[Opening Dataset extract section]

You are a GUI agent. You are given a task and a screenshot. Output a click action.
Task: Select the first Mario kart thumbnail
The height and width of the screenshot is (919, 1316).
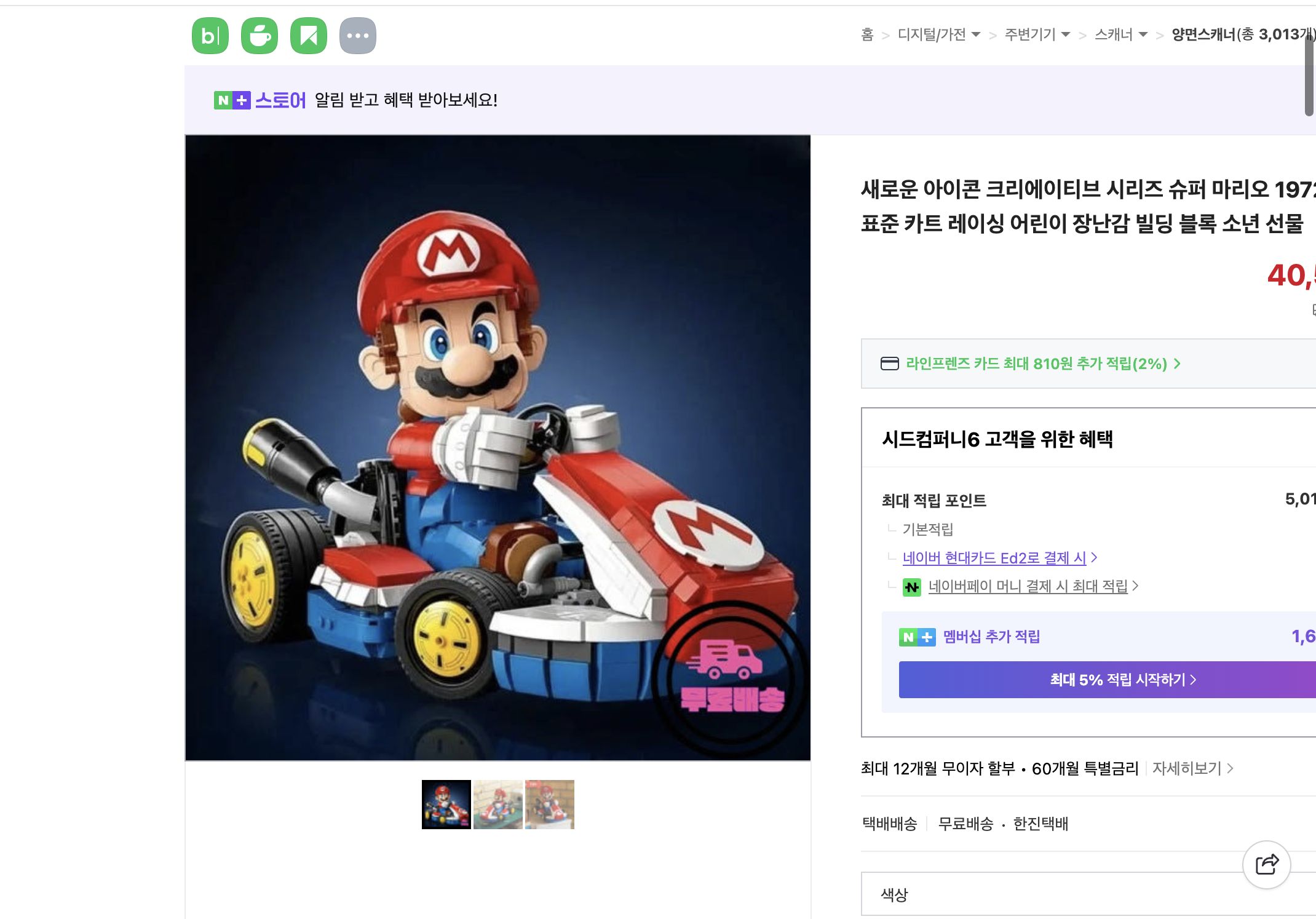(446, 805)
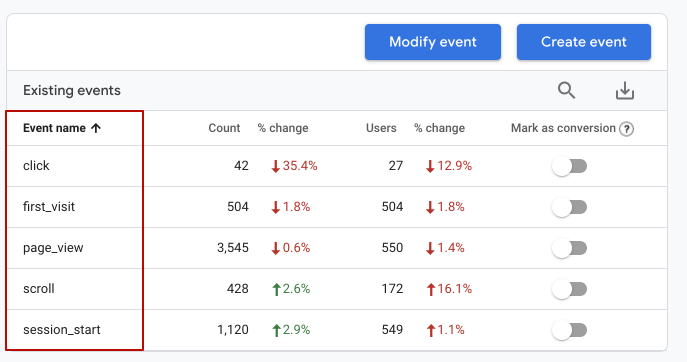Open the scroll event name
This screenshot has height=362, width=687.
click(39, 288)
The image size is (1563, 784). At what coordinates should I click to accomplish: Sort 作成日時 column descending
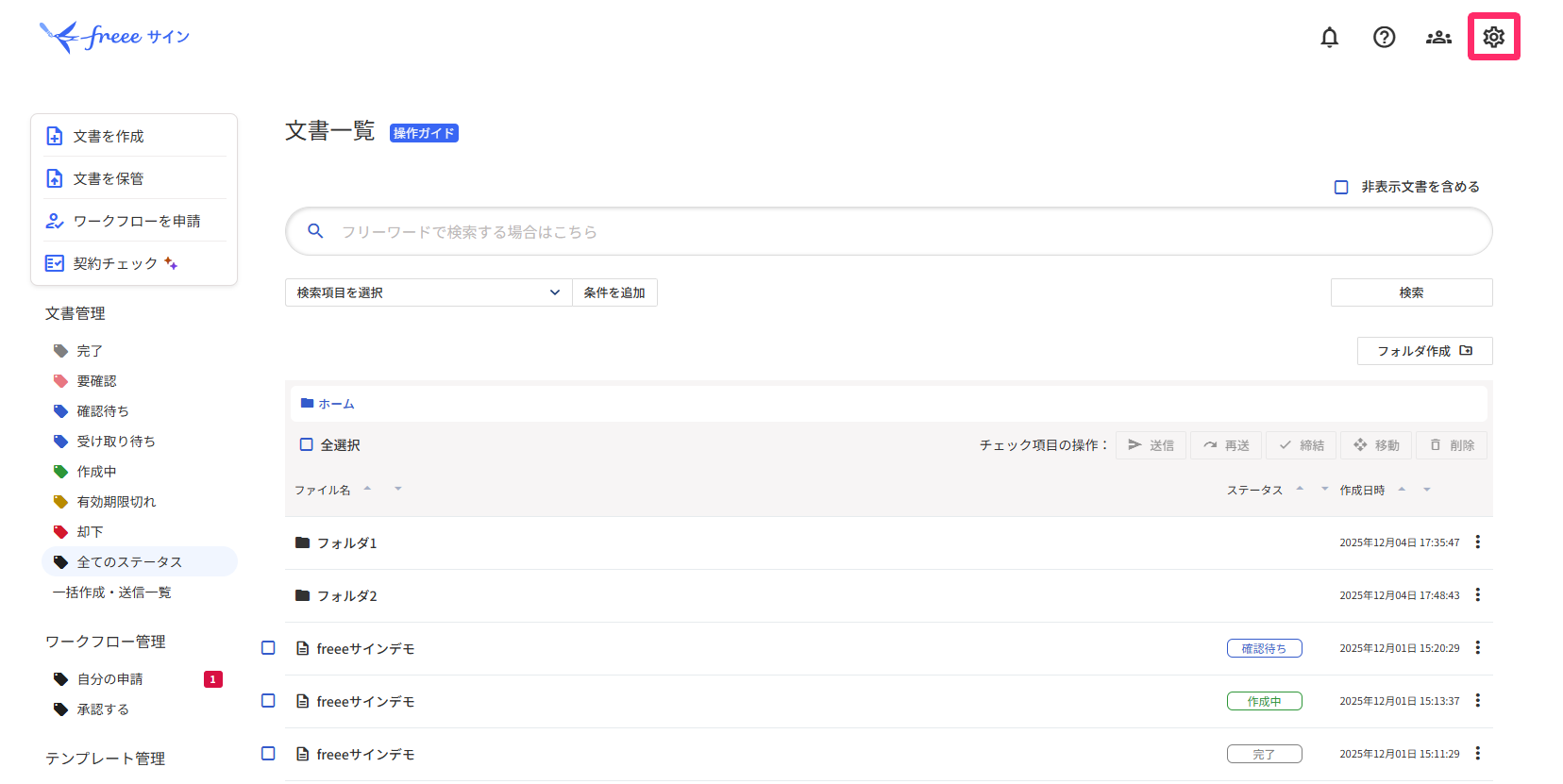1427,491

[Closing Dataset extract section]

> _Task requirements_: An exact restatement of every record is required. Omit the images.

> _Written solution_:
You are a GUI agent. You are given a task and a screenshot. Output a click action.
Task: Select the first Mario kart thumbnail
The height and width of the screenshot is (919, 1316).
(446, 805)
Open the scroll event name
This screenshot has height=362, width=687.
click(39, 288)
The image size is (1563, 784). At what coordinates should I click to accomplish: Sort 作成日時 column descending
1427,491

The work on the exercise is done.